Your friend Emil has a large collection of alarms that go off at different times, to wake him up and remind him of various things. He has challenged you to choose some of his alarms and spend some time with them. You decide to choose the alarms in such a way that there is a period of time that is undisturbed that is as long as possible, so you can get some sleep.

Emil has $N$ alarms. The challenge is to choose $K$ of these alarms, and spend $T$ seconds with them.
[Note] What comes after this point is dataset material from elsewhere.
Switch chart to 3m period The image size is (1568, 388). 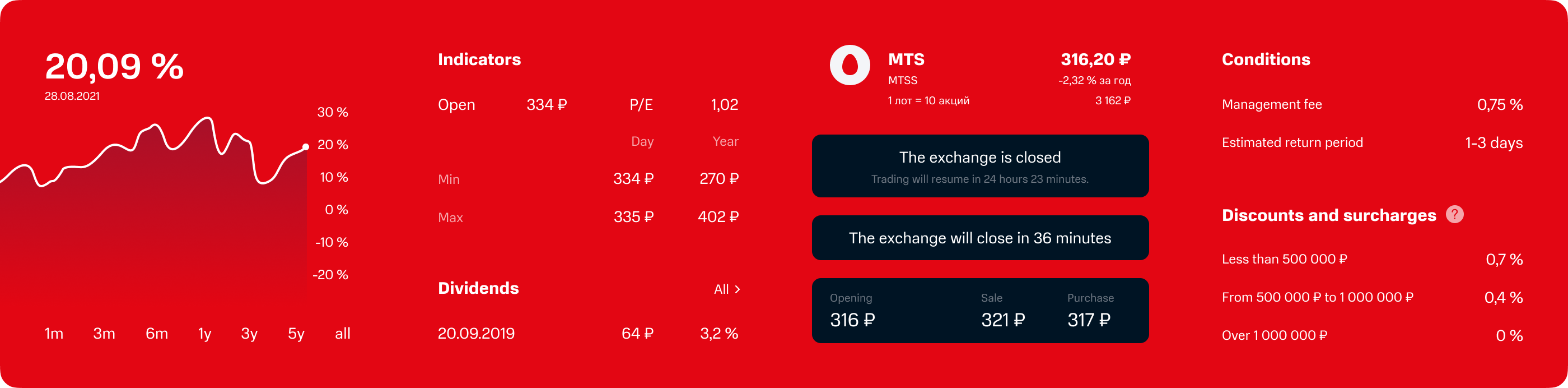(104, 334)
These $T$ seconds are the continuous time interval between $t=0$ and $t=T$. The $i$th of Emil's alarms goes off at times $t_1, t_2, \dots, t_{m_i}$, where $m_i$ is a positive integer. Your task is to find the maximum possible length of a time interval $(L,R)$, where $0 \leq L \leq R \leq T$, such that none of the $K$ chosen alarms go off during that time. Note that the time interval is open (i.e., consists of all times $t$ such that $L < t < R$). So it is OK if an alarm goes off at $t = L$ or $t = R$.

Input Format

The first line contains three integers $N$, $K$, and $T$ ($1 \leq K \leq N \leq 3 \cdot 10^5$, $1 \leq T \leq 10^9$). These are the number of alarms Emil has, the number of alarms you should pick, and the amount of time the challenge takes place.
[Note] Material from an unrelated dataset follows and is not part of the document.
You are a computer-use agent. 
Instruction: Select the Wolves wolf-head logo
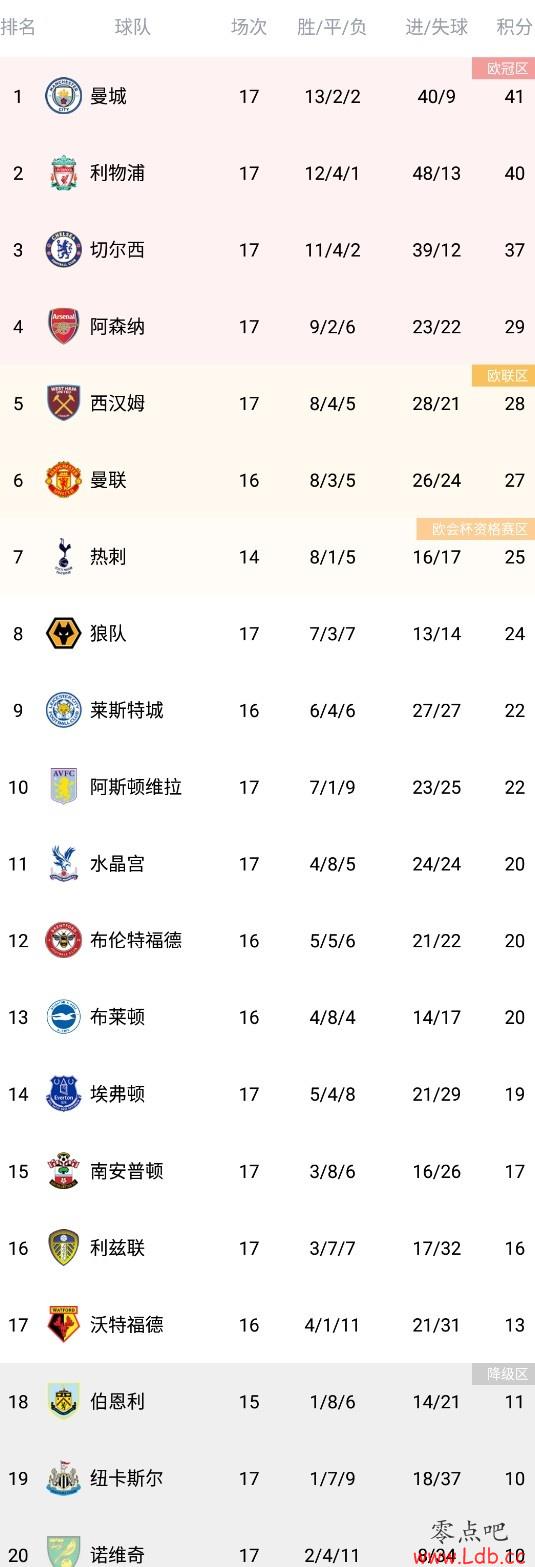click(64, 633)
The following $N$ lines each contain a positive integer $m_i$, followed by $m_i$ integers $t_1, t_2, \dots, t_{m_i}$ ($1 \leq m_i \leq 3 \cdot 10^5$, $0 \leq t_1 < t_2 < \dots < t_{m_i} \leq T$). These are the times the $i$th alarm goes off.

The sum of all numbers $m_i$ will not exceed $3 \cdot 10^5$.

Output Format

Print one integer, the maximum length of a time interval where no alarms go off, if you choose $K$ alarms optimally.

3 2 5
1 1
1 4
2 2 3

3

2 2 7
8 0 1 2 3 4 5 6 7
8 0 1 2 3 4 5 6 7

1

3 2 100
1 10
3 0 2 3
4 3 5 6 8

92

Hint

Scoring

Your solution will be tested on a set of test groups. To earn points for a group, you must pass all test cases in that group.

Explanation of Samples

In the first sample, the optimal strategy is to choose the first two alarms. That way, the time interval $(1,4)$ is undisturbed. This interval has length $3$, and it is not possible to get a longer undisturbed time interval.

In the second sample, both alarms go off at every integer time and you have to pick both of them. In this case, the only undisturbed time intervals are in between consecutive integers. These all have length $1$.

In the third sample, the challenge takes place during $100$ seconds, but all the alarms only go off during the first $10$ seconds. The optimal strategy is to pick the last two alarms, so that the interval $(8,100)$ is undisturbed.